When the Iron Curtain receded, Moscow left behind a lethal legacy in the former Soviet bloc — arsenals filled with chemical, biological and nuclear weapons. But in the wake of the Soviet collapse, the U.S. joined a multilateral effort with Eurasian counterparts to reduce the number of these weapons, an achievement made possible in part by America’s cadre of skilled linguists, said James Tegnelia, director of the Defense Threat Reduction Agency.
“There’s a lot more to DTRA and to these programs than simply a smart bunch of technical people,” Tegnelia said in an interview at the Pentagon this month. “The treaties were set up around military-to-military contacts – U.S. military with Russian military – and so you needed to have somebody who spoke the language, understood the culture and could communicate with Russian and former Soviet Union countries.”

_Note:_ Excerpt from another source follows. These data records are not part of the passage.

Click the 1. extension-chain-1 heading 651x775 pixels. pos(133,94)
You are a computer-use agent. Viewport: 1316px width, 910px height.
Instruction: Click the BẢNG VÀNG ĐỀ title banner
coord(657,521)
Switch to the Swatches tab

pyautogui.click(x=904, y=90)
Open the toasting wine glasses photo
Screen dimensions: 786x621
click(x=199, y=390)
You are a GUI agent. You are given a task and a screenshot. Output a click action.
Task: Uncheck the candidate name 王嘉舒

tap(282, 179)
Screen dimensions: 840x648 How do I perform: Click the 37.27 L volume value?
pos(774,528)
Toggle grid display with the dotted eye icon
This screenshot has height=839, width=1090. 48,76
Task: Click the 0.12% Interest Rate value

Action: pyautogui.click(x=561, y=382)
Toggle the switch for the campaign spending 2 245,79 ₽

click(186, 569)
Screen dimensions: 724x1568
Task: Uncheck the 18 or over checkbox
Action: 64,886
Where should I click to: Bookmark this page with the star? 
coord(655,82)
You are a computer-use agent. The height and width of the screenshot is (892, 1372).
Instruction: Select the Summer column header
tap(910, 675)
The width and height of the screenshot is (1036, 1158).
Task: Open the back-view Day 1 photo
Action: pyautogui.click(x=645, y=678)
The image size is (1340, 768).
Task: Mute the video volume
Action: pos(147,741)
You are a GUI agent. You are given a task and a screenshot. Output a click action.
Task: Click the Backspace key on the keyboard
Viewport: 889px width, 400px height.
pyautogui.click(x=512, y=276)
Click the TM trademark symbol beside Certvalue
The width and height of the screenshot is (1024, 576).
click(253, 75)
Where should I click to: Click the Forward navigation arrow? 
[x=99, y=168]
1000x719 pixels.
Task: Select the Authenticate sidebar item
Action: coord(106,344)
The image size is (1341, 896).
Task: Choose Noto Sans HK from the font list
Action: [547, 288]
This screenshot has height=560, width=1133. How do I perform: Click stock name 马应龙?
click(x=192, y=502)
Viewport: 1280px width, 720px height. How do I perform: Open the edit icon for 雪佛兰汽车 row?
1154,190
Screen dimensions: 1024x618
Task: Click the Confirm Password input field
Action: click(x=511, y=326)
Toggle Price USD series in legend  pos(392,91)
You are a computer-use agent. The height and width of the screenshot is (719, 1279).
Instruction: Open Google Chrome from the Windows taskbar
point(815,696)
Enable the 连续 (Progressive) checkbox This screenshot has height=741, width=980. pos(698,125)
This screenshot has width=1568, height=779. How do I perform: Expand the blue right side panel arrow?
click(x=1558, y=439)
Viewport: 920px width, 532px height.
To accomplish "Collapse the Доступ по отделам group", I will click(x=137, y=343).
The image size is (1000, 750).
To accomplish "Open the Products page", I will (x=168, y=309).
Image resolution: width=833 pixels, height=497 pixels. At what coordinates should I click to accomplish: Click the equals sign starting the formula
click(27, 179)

One of the programs DTRA oversees is the Cooperative Threat Reduction Program. Established in 1992, the initiative has drastically cut the number of leftover weapons, dismantling more than 2,000 intercontinental missiles, eliminating 1,000 missile launchers and deactivating 7,000 nuclear warheads in former Soviet Union states.
Graduates of the joint DTRA-DLI Russian program often are tasked to work with their foreign counterparts in overseeing weapons facilities inspections, act as interpreters and escorts, and often provide useful insights into the lay of the land, Tegnelia said.
“It takes a very special person, in my mind, who can speak Russian, who’s willing to live in Kazakhstan for two years and who’s willing to build rapport with the community to make the ‘cooperative’ part of ‘cooperative threat reduction’ work,” he said.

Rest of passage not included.